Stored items
BEGIN
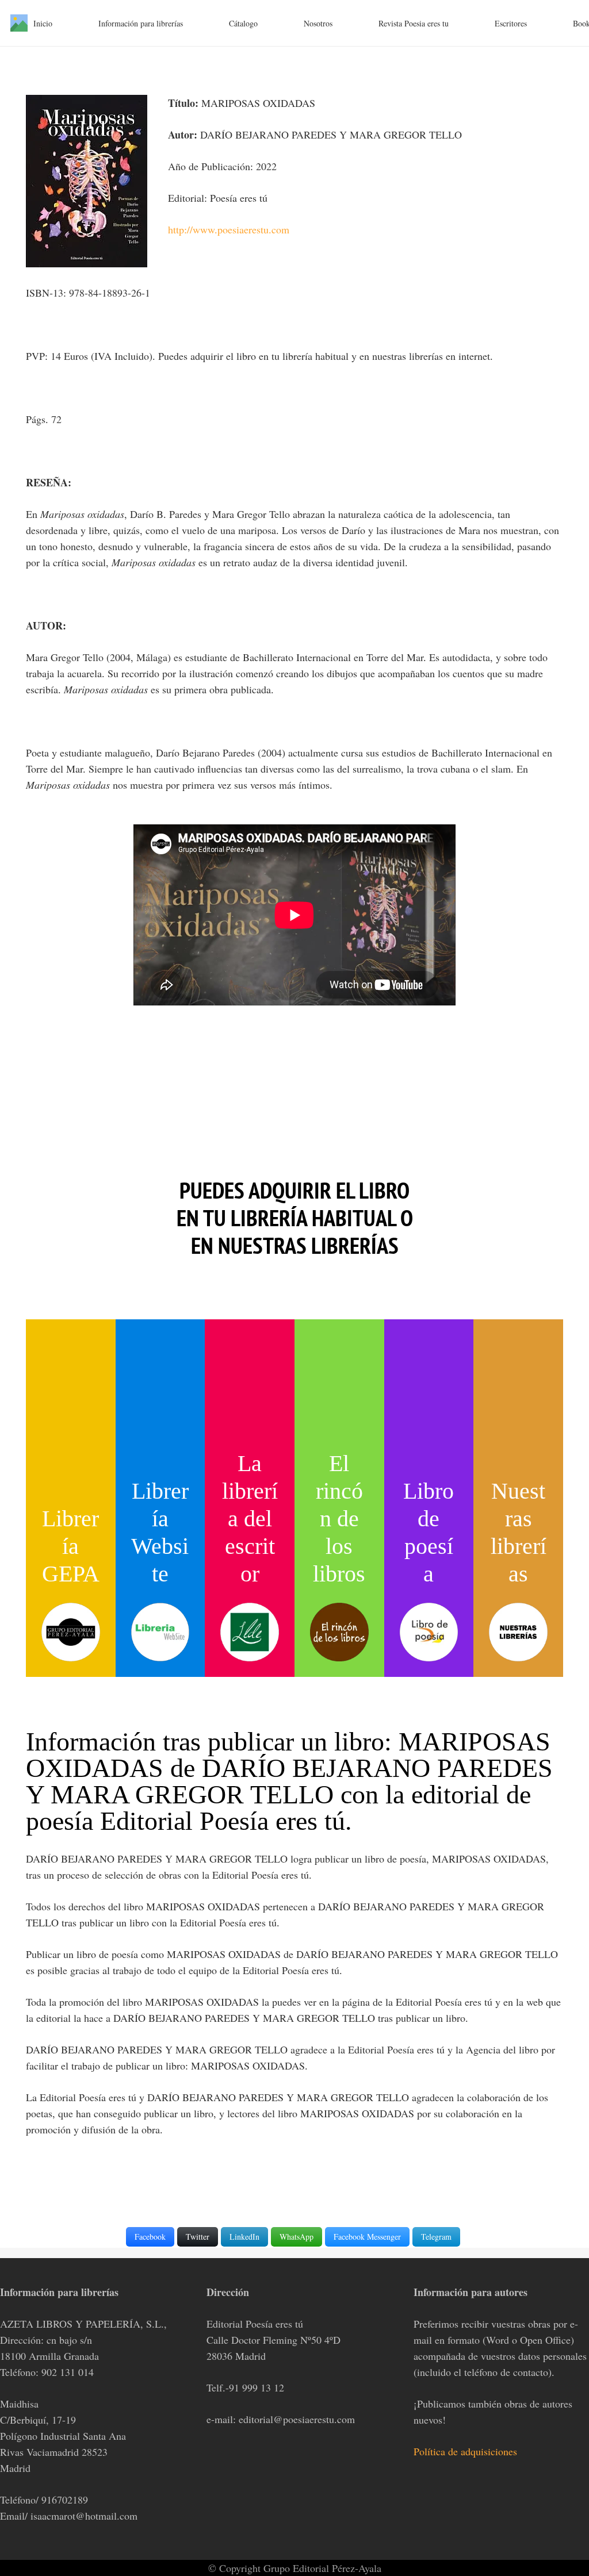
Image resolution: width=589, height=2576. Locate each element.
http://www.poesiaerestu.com (228, 229)
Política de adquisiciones (465, 2451)
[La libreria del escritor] (249, 1632)
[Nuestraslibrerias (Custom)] (518, 1632)
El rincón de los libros (339, 1518)
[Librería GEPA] (70, 1632)
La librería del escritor (250, 1518)
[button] (59, 23)
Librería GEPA (71, 1546)
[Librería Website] (160, 1632)
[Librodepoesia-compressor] (429, 1632)
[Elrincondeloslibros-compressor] (339, 1632)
END
→ **Activity**
Lines containing the word "escritor": copy every one of them from the records above.

→ **Response to the task**
[La libreria del escritor] (249, 1632)
La librería del escritor (250, 1518)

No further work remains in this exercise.